■ **WORK TO DO**: Reproduce each of the following items verbatim, keeping every character and line unchanged.

■ **LISTED ENTRIES**:
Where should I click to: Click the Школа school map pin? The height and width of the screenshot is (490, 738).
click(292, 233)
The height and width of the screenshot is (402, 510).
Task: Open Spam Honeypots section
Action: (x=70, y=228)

■ **EXERCISE RESULT**:
Where should I click to: Click the Школа school map pin? The height and width of the screenshot is (490, 738).
click(292, 233)
The height and width of the screenshot is (402, 510).
Task: Open Spam Honeypots section
Action: (x=70, y=228)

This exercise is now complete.